I received a summons to turn up at the Circuit Court as a witness and, never having been inside a courthouse in my life, I didn’t know what to do, so I asked my legal friend.

What’ll I do?

Haw, haw, haw he haw-hawed in his best Law Library haw-haw.  Go out and have yourself a motherfucker of a meal.  Claim for a day’s lost wages and hand the bill to the court clerk.

I did nothing of the sort, because in those days I didn’t know that everybody in the government was crooked and robbing the country blind, so I did my bit to keep us afloat. Probably, by forbearing to buy a motherfucker of a lunch, I might have paid for the cuff of somebody’s Charvet shirt.

I just turned up in court, in my poorly-fitting, cheap and rarely-used suit.

They swore in a jury. They sent them away. There was an old judge, whose name I can’t remember, and after looking over the book of evidence  he addressed the police.

You arrested this man because you found his fingerprints on the outside of the window and yet he stated that he had never heard of this address.  

This proves one of three things.  

He might be a liar, he might have a bad memory, or the Gardai might be liars.  

The book of evidence provides grounds for gross suspicion, but the day we start imprisoning people on the grounds of gross suspicion is the day we have a police state.

I was deeply impressed by this old judge and I agreed with every word he said.  I agreed with him when he dismissed the case against the scumbag who had robbed me.  Better for a scumbag to walk free with my treasured clock than for the State to imprison someone on the basis of bad evidence.

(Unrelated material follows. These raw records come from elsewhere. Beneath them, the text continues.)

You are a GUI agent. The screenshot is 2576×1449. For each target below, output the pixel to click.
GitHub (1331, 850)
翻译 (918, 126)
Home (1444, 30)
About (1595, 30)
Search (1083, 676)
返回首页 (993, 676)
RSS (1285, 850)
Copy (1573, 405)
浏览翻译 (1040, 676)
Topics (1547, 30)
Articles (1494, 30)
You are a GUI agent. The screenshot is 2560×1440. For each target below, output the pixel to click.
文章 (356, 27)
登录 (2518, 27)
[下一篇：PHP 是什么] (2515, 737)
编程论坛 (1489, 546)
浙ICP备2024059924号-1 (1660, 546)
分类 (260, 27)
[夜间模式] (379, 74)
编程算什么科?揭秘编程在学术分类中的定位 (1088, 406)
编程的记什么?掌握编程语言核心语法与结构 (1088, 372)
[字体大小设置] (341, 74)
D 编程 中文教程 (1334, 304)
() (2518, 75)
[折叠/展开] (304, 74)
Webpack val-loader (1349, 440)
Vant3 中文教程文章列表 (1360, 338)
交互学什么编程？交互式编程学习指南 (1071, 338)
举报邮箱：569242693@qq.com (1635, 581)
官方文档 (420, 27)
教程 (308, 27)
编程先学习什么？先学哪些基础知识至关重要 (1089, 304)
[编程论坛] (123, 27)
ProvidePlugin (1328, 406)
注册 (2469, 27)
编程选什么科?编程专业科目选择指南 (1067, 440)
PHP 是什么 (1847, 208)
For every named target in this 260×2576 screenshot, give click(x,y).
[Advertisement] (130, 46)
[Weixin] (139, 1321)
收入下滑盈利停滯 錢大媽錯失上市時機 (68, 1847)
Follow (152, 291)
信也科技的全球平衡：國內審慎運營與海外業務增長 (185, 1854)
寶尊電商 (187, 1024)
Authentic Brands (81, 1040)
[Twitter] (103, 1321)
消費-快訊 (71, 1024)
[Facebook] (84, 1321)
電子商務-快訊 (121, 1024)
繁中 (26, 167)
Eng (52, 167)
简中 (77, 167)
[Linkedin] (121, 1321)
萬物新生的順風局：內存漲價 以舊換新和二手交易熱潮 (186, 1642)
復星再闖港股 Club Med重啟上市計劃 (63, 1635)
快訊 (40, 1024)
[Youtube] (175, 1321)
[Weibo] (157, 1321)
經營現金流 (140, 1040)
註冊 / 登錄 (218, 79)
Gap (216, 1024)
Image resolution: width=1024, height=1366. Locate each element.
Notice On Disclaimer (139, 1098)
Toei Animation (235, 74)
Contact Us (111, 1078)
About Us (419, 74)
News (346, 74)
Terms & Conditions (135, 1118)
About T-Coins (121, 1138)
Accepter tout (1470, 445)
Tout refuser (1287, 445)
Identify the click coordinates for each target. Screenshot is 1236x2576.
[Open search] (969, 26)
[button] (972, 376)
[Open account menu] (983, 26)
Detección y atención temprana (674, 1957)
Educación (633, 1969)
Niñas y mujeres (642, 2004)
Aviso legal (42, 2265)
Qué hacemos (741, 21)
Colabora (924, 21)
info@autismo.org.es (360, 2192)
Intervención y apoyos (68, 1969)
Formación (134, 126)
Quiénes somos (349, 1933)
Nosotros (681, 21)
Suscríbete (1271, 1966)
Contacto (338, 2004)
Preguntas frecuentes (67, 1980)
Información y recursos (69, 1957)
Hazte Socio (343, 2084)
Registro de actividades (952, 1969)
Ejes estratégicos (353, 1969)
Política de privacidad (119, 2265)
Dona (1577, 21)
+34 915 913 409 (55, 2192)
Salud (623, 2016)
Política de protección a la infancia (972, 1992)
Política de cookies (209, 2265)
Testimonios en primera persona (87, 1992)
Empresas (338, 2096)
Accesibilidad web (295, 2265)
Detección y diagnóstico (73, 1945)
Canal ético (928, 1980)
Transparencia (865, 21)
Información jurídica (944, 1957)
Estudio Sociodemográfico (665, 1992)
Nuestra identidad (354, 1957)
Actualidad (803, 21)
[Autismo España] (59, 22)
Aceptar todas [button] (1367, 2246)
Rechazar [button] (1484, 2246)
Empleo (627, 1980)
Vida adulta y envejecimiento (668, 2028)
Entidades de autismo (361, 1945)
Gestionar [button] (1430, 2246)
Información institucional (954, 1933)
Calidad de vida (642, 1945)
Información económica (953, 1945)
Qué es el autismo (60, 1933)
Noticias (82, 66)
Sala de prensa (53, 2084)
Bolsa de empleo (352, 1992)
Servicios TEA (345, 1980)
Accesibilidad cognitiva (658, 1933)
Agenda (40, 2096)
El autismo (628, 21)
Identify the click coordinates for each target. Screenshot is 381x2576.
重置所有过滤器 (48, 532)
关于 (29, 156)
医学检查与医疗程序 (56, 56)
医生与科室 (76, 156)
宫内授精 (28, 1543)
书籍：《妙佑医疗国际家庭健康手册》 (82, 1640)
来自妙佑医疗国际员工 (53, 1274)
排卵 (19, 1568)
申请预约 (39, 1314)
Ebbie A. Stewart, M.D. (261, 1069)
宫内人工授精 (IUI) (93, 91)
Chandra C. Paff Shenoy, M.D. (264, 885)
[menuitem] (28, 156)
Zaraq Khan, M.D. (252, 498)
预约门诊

The State has to prove its case so that nobody can accuse law-abiding citizens of a crime and have them jailed without adequate evidence.

Gross suspicion is not a good enough reason to convict anyone, even Oscar Pistorius.  It doesn’t matter if I happen to think he deliberately shot Reeva Steenkamp.  It doesn’t matter if every troll on Facebook thinks he murdered Reeva Steenkamp.  This is not the X-Factor.  This is not the Big Brother house.  People should not be convicted on the basis of a public vote.

Judge Thokozile Masipa stated it as plainly as possible: the State failed to prove its case and therefore Oscar Pistorius is not guilty of murder, no matter how repulsed any of us might happen to be.

Yes, he fired four shots through the bathroom door when he should have known his girlfriend was in there, but in order to convict him of premeditated murder, the prosecution needed to prove that killing Reeva Steenkamp was his intention, and they didn’t.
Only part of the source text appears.